CBPP3 slower but steady as ECB Covid-19 response considered
CBBP3’s share of the monthly net APP increase fell from 18% in January to 14% in February, but analysts said the overall handling of the ECB’s programmes suggested no change in its strategy – even if they differ over any potential reaction to the Covid-19 outbreak.
Settled and outstanding purchases under the asset purchase programme (APP) rose €23.462bn from €2.599tr to €2.623tr across February, according to monthly data released by the European Central Bank (ECB) on Monday.
Holdings under the third covered bond purchase programme (CBPP3) increased a net €3.334bn across the month, constituting 14.2% of the overall net increase, versus 18.1% in January. However, the corporate sector purchase programme (CSPP) took up the slack and the private sector programmes constituted 39.7% of the net APP increase.
“This shows that similar to January, only 60.3% of net asset purchases were done in PSPP vs. close to 80% in the 2016-2018 period,” said SG analysts. “February net APP figures show that the ECB continues to focus more on private-sector debt, possibly in order to delay hitting issuer limits on sovereign and agency debt.”
They also noted that CBPP3 gross purchases in February of €4.5bn were down from €7.3bn in January given €1.18bn of redemptions last month, but “still sizeable” compared with €10.75bn of eligible benchmark issuance settling in the month.
“This may help explain why covered bond spreads are holding pretty steady despite tight pricing and increasingly negative Covid-19 headlines,” said the SG analysts.
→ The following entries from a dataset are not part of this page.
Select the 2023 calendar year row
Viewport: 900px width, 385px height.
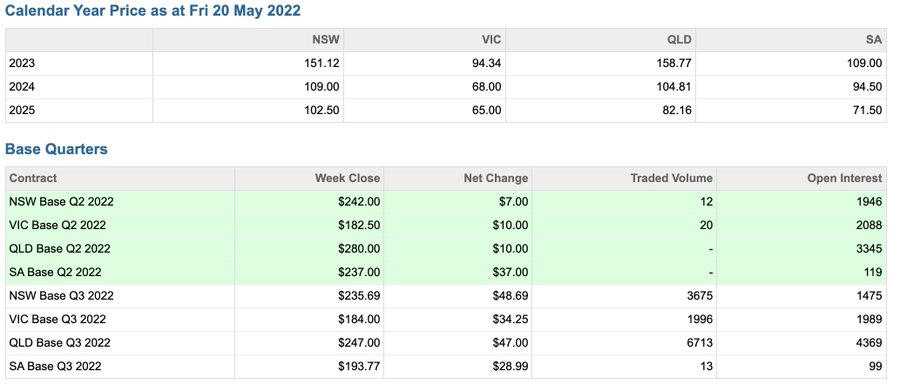click(445, 63)
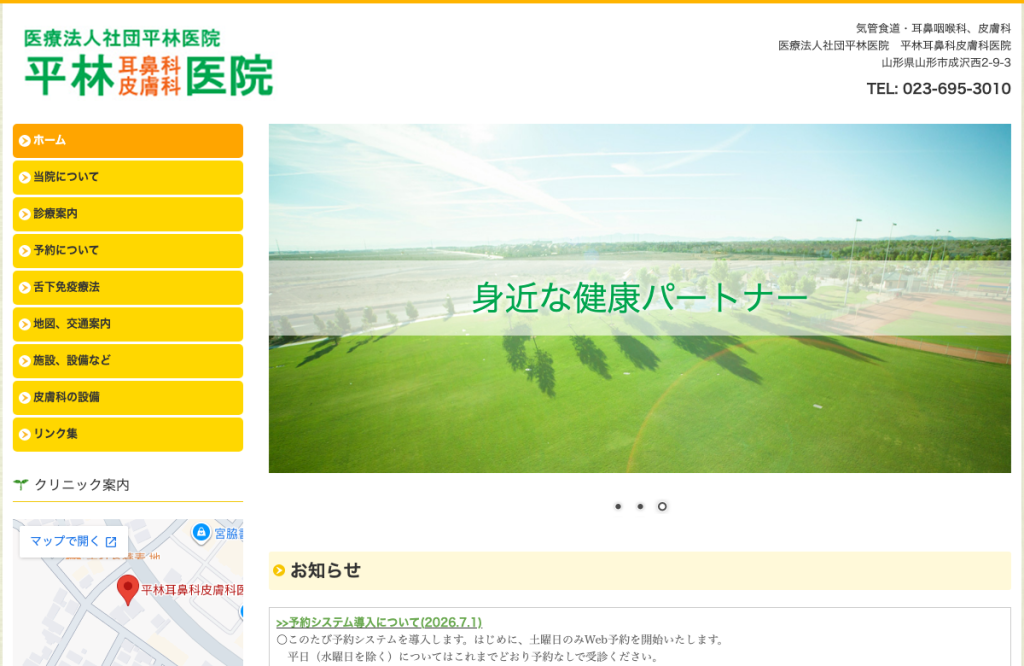The height and width of the screenshot is (666, 1024).
Task: Click the external-link icon beside マップで開く
Action: (x=111, y=541)
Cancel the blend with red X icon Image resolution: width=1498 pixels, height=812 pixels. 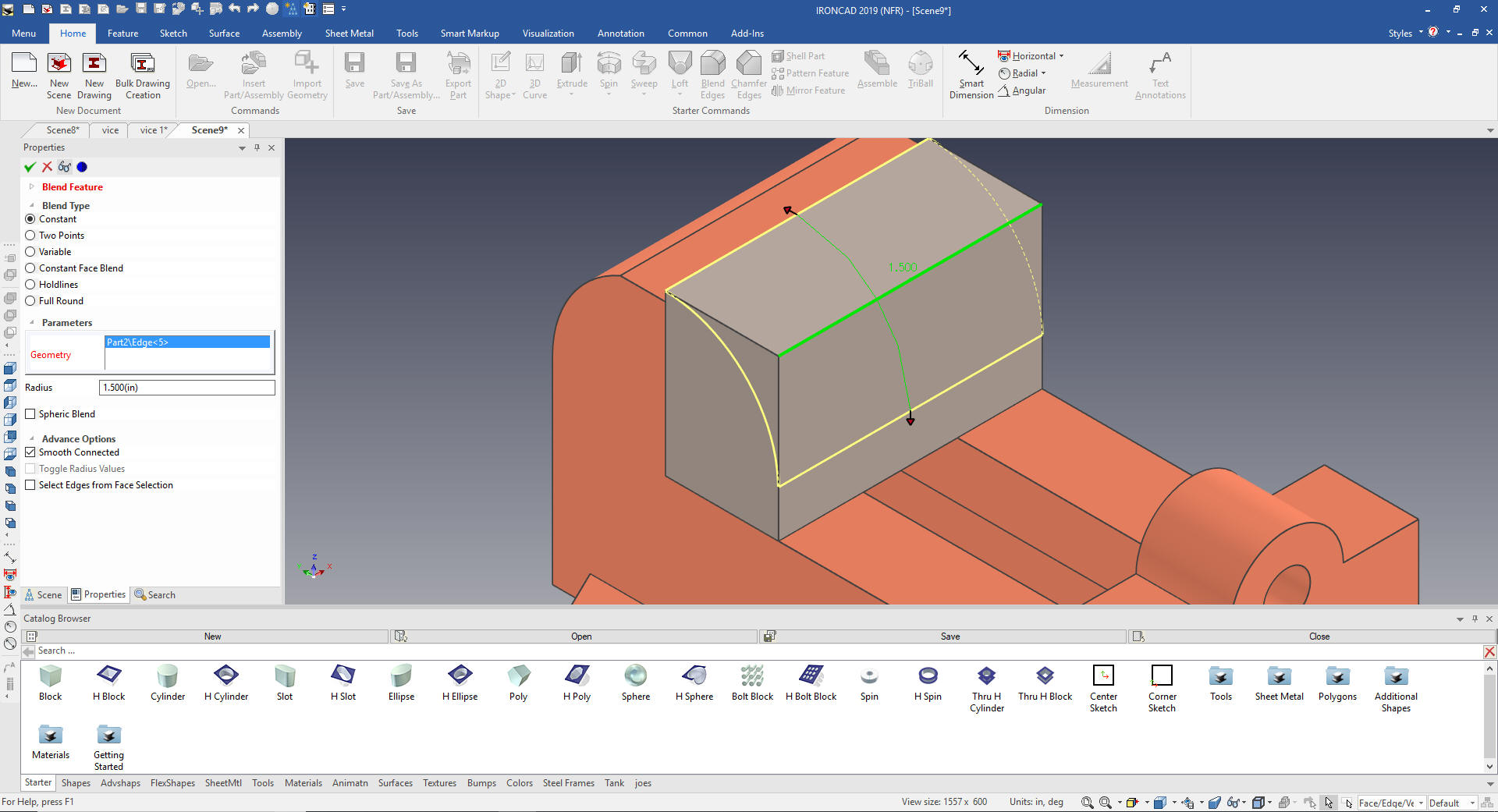point(47,167)
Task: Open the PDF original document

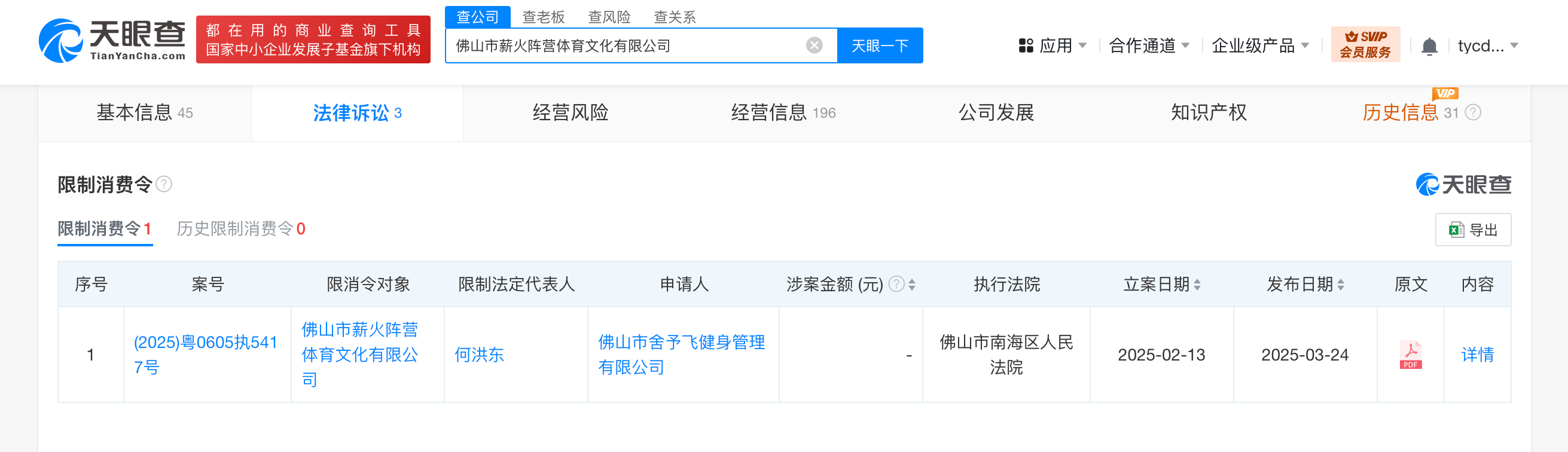Action: click(1410, 355)
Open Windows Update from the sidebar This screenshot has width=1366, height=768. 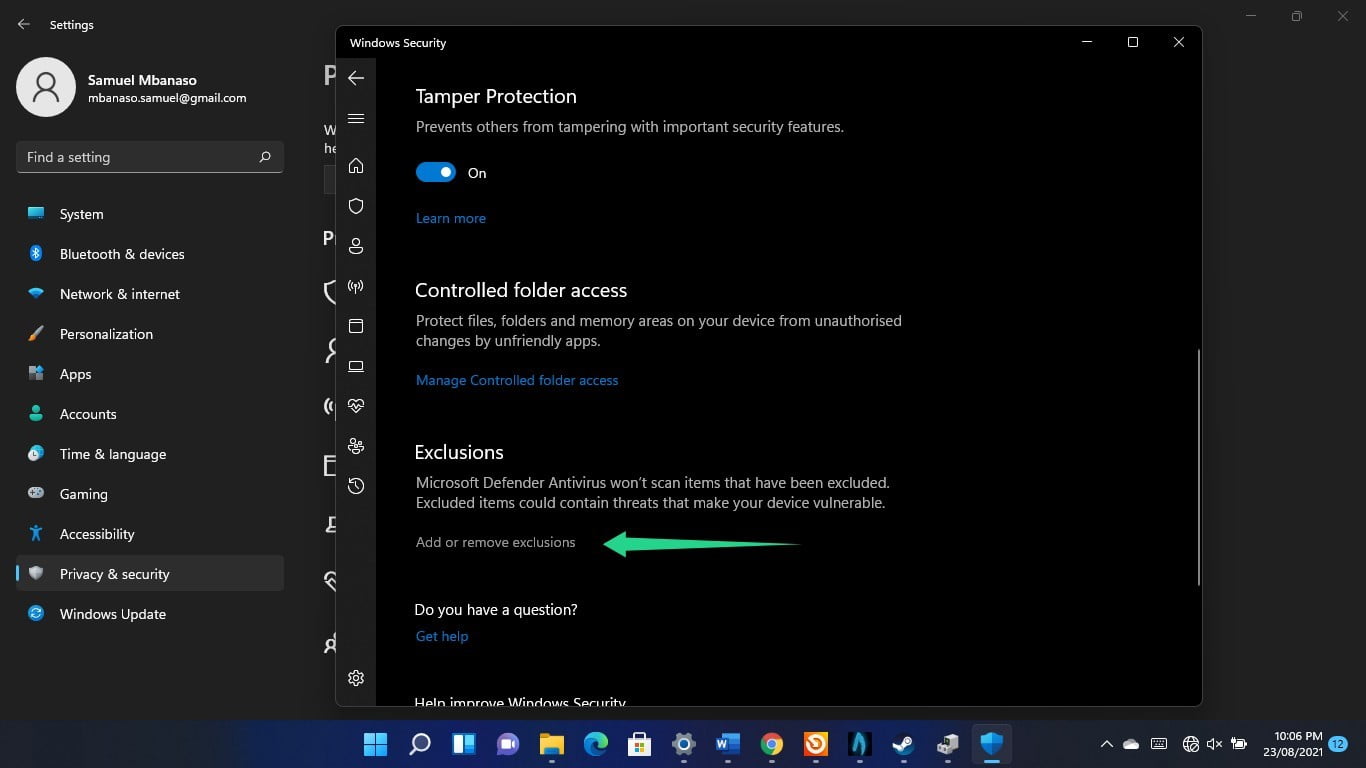pos(112,614)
Crédit Agricole analysts nevertheless said there is nothing in APP figures to suggest the ECB upsized purchases during last week’s turmoil in any attempt to “hold back the tide” and calm down markets. They noted the monthly €20bn APP target had been met after the first three weeks of February and that the Eurosystem “merely added” €2.6bn in net settlements in the final week of the month.
The next meeting of the ECB’s governing council is due on Thursday of next week – in spite of the central bank announcing coronavirus-related operational precautions today (Wednesday) – and analysts differ as to whether or not it will follow the Federal Reserve’s example of yesterday and cut rates.
Crédit Agricole analysts say there are no clear reasons why the ECB should act quickly, and that their view is somewhat reinforced by the market’s reaction to the Fed cut.
“On the contrary, an unprepared quick decision could be interpreted as a sign of panic,” they said. “We also insist that the usual package (bigger QE, lower rates) is not necessarily the right tool in this situation and that the ECB should instead tread lightly where its intervention is warranted and useful.”
But ABN Amro analysts now expect the central bank to act in March, compared with a most recent forecast of June action.
“It is a very close call, but we think the March meeting is somewhat more likely than at April’s meeting,” they said. “We continue to expect the ECB to cut its deposit rate by 10bp, step up net asset purchases to €40bn and further loosen conditions on the TLTRO programme.”